The assessment of gingival health conditions was based on WHO criteria21. The prevalence of gingival bleeding among children and adolescents was relatively lower than observed in similar studies carried out in the region35. Therefore, some underestimation of the prevalence of gingival bleeding cannot be excluded. In Jordan, the rate of gingival bleeding among children 6 years of age was reported to be 17%31. It is worth noting that in Palestine the data on gingival health parallels the information obtained on dental caries (i.e. the occurrence of gingival bleeding was fairly constant throughout the time period).

The actual study verified that the oral health situation of children and adolescents in the Palestinian Territories is far from under control. It is anticipated that a substantial number of children and adolescents do not benefit sufficiently from education in school because of oral pain and discomfort. The existing school dental health programme in Palestine is somewhat passive; in addition to provision of oral health information, children have their teeth screened to detect if they are in need for dental care and referred for services by dentists at primary health services. Thus, systematic dental care should be organised to meet the needs of children and adolescents.

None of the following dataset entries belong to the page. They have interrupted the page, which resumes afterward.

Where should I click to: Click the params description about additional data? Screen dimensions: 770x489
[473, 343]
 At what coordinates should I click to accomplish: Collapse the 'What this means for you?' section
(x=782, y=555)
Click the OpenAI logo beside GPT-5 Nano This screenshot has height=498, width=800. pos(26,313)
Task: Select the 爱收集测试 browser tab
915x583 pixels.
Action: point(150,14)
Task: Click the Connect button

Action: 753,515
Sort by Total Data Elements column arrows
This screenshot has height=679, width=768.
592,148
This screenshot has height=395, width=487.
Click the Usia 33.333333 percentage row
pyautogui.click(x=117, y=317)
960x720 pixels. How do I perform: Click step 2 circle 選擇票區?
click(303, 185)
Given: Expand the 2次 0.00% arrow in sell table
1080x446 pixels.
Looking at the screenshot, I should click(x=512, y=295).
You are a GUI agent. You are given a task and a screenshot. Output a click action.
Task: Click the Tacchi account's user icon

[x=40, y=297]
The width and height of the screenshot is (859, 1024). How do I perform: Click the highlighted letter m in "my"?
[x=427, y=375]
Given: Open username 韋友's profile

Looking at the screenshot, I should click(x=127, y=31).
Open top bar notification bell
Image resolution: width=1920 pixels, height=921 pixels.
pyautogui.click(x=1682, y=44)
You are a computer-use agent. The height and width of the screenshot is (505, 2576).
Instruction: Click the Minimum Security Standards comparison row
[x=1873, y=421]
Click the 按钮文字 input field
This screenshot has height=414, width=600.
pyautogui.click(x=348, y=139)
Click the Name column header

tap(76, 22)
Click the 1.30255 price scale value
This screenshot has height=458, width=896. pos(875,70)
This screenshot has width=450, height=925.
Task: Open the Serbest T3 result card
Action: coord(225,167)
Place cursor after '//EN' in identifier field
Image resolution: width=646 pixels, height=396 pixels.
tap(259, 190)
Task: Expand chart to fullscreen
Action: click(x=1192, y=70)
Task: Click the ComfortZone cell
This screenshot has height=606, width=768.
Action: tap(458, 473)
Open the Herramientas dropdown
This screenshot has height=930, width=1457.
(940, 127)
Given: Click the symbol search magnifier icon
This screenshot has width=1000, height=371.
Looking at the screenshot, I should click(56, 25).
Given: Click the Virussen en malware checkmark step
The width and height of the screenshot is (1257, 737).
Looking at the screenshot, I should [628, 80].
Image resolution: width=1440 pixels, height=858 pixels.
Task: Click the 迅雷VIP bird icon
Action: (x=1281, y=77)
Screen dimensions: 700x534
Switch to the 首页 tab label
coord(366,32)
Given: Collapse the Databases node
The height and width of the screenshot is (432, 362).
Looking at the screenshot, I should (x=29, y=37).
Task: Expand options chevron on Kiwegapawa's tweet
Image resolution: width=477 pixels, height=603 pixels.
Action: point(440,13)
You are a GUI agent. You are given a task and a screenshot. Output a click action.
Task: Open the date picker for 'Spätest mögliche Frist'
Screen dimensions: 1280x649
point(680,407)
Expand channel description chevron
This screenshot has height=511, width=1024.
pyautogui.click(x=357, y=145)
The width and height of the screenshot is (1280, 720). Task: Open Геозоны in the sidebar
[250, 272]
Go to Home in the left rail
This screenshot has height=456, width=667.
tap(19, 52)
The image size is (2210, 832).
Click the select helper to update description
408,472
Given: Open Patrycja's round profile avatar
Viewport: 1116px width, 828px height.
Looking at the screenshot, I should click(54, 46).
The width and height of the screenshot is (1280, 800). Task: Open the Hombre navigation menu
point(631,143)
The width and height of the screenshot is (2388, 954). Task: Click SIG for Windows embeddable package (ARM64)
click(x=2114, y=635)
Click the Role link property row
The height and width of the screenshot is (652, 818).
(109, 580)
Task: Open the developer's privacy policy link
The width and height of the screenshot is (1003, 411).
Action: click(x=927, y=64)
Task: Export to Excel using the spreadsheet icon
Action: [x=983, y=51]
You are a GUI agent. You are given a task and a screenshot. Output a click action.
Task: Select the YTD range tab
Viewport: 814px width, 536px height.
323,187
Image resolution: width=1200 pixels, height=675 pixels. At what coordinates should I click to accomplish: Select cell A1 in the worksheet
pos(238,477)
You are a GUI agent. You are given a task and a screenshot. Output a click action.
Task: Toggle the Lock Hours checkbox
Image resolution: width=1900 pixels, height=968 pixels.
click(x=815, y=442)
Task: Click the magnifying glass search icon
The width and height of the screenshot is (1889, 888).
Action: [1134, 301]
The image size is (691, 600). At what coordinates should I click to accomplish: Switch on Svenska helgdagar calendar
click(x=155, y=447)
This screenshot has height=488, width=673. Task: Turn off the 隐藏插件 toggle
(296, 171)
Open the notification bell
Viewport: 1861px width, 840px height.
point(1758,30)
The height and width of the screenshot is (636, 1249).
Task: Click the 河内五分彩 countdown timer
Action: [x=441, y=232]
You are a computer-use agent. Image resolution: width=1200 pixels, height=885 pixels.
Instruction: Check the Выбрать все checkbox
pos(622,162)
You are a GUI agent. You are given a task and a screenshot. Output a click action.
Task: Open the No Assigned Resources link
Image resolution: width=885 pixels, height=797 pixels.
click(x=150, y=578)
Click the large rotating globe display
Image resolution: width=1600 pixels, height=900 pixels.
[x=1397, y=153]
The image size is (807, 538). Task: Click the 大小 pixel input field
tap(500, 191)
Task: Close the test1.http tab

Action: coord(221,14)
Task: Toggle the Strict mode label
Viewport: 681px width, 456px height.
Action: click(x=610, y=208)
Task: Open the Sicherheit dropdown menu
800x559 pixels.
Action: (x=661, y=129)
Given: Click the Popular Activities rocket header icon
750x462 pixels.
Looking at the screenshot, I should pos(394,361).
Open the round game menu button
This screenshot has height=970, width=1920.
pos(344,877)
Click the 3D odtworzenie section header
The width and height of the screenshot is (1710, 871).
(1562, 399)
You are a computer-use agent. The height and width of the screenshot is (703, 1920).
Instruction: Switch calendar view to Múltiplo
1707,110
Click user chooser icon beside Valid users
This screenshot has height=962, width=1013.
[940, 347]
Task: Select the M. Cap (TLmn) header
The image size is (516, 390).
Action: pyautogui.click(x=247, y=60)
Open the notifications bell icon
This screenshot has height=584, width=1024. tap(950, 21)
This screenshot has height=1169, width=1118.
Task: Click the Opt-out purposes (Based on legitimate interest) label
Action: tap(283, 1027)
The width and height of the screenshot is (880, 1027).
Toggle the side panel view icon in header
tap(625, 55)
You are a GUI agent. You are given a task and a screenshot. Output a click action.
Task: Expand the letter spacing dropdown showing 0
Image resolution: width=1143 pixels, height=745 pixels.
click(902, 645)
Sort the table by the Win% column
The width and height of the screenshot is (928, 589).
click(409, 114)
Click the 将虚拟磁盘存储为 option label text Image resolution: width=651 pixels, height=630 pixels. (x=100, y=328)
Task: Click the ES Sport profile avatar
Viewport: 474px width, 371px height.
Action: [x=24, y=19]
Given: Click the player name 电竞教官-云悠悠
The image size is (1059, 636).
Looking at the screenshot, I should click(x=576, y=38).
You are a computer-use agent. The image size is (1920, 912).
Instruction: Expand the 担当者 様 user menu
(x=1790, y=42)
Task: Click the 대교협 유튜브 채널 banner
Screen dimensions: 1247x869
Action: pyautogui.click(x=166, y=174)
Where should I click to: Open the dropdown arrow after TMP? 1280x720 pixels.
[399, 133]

The disease burden may grow even worse unless population-directed oral disease prevention is strengthened. It is a matter of urgency to bring dental caries of schoolchildren under control through effective use of fluoride; sufficient exposure to fluoride for prevention of dental caries must include the adoption of regular toothbrushing habits by children and their use of fluoride-containing toothpaste (1,000–1,500 ppm F)36.

Primary schools are a unique platform for promotion of oral health in children and for creation of health support by parents. Children and adolescents spend considerable time in school and can be educated while their health habits are developing. The WHO has launched an efficient approach to school health work; the Health Promoting School (HPS) concept5., 13. has been shown to be applicable to oral health promotion oriented towards children and parents, and activities should involve schoolteachers with adequate training in health education at the classroom level. Active involvement of children, coupled with reinforcement of activities, is the key to effective learning from classroom-based oral health education, and regular group meetings with parents are instrumental to the advancement of parental support for oral health of children. The HPS concept aims at tackling the risk factors common to oral disease and chronic disease as it focusses on improving healthy lifestyles, including a healthy diet, low intake of sugars and personal hygiene of children and adolescents. Furthermore, promoting healthy environments is an important ambition of the approach.

Recently, such project has been established by the Ministry of Health in the Palestinian Territories based on the WHO HSPS concept. The project is being implemented by the School Dental Health Programme in collaboration with the WHO. The present study may serve as a baseline for evaluation of the effect of a strengthened school oral health programme in Palestine.

Acknowledgements

The authors are grateful to project support from the Palestinian Ministry of Health. The study had no external funding.

Conflicts of interest

The authors declare that there are no conflicts of interest.